You’ve got to hand it to The Poseidon Adventure — few films have gone down in history quite so literally. It's the granddaddy of disaster flicks, the one that proved audiences will pay good money to watch rich people crawl through air ducts. Gene Hackman yells at God, Ernest Borgnine yells at Hackman, and Shelley Winters just swims her heart out. Half the cast are upside down, the rest are drowning in melodrama.
Ronald Neame directs like a man gleefully tip over a dollhouse, and the result is pure 1970s mayhem — sweaty, soapy, and gloriously sincere. The sets twist, the dialogue groans, and everyone looks one waterlogged close-up away from quitting show business. Yet the spectacle still holds up: all steel, sweat, and brute-force stunt work, no CGI pixels required.
It's as subtle as a foghorn but twice as entertaining. Earnest, bonkers, and weirdly moving, it's cinema's classiest shipwreck — the rare film where "going under" counts as a career high.
One of the first and the one of the best of the disaster film cycle that arrived in the 1970s. It remains an exciting survival drama with some really gritty action and a wonderful cast. Set on board the American cruise liner SS Poseidon on its last voyage through the Mediterranean where at the end it will be dismantled. The Captain (a cameo role for Leslie Nielsen) is pressured by the owners to make haste when the ship is struck by a freak wave and turns over. The passengers are all celebrating at a New Year Eve party and after the ship rolls the survivors are urged by a senior crewman to stay put and await rescue. But one of the passengers, a maverick Catholic priest Scott (Gene Hackman) insists they make their way up towards the hull. He persuades eight others to join him, including the always brilliant Ernest Borgnine and Shelly Winters as an unlikely heroine, and the film's plot is their hazardous journey through the upside down ship. It's essentially the classic mythological narrative of the hazardous journey through the labyrinth. Apart from being a tense, realistic and compelling drama it's also a story of people struggling with themselves, about religious faith, doubt and heroism. It really is one of the best films of the 70s and well worth seeking out if you've never seen it. There was a remake in 2006, Poseidon, with Kurt Russell, which is actually pretty good too but this original tops it (Beyond the Poseidon Adventure, a 1979 sequel starring Michael Caine is a bit lacklustre and can be ignored).

- ASSIGNMENT 1
In the Poseidon Adventure reviews, which actor plays the ship's captain?
- ASSIGNMENT 2
Translate this sentence from the Poseidon Adventure reviews into French: "It's essentially the classic mythological narrative of the hazardous journey through the labyrinth."
- ASSIGNMENT 3
Print the part of the Poseidon Adventure reviews from "You’ve got to" up to and including "CGI pixels required.".

- PROVIDED INFORMATION
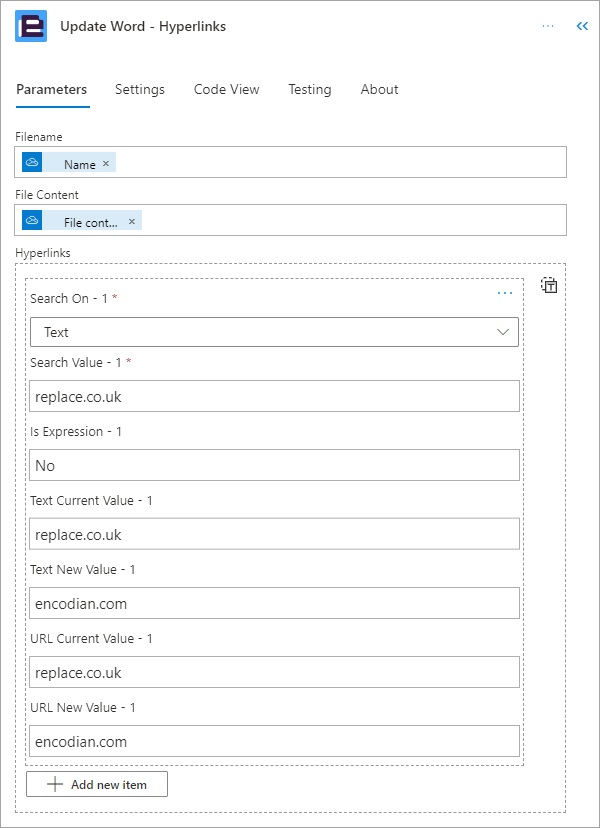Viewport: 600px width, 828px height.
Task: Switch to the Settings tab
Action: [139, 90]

---

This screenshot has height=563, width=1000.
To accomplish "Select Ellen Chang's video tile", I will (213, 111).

- TASK RESULT 1
Leslie Nielsen

- TASK RESULT 2
C'est essentiellement le récit mythologique classique du périlleux voyage à travers le labyrinthe.

- TASK RESULT 3
You’ve got to hand it to The Poseidon Adventure — few films have gone down in history quite so literally. It's the granddaddy of disaster flicks, the one that proved audiences will pay good money to watch rich people crawl through air ducts. Gene Hackman yells at God, Ernest Borgnine yells at Hackman, and Shelley Winters just swims her heart out. Half the cast are upside down, the rest are drowning in melodrama.
Ronald Neame directs like a man gleefully tip over a dollhouse, and the result is pure 1970s mayhem — sweaty, soapy, and gloriously sincere. The sets twist, the dialogue groans, and everyone looks one waterlogged close-up away from quitting show business. Yet the spectacle still holds up: all steel, sweat, and brute-force stunt work, no CGI pixels required.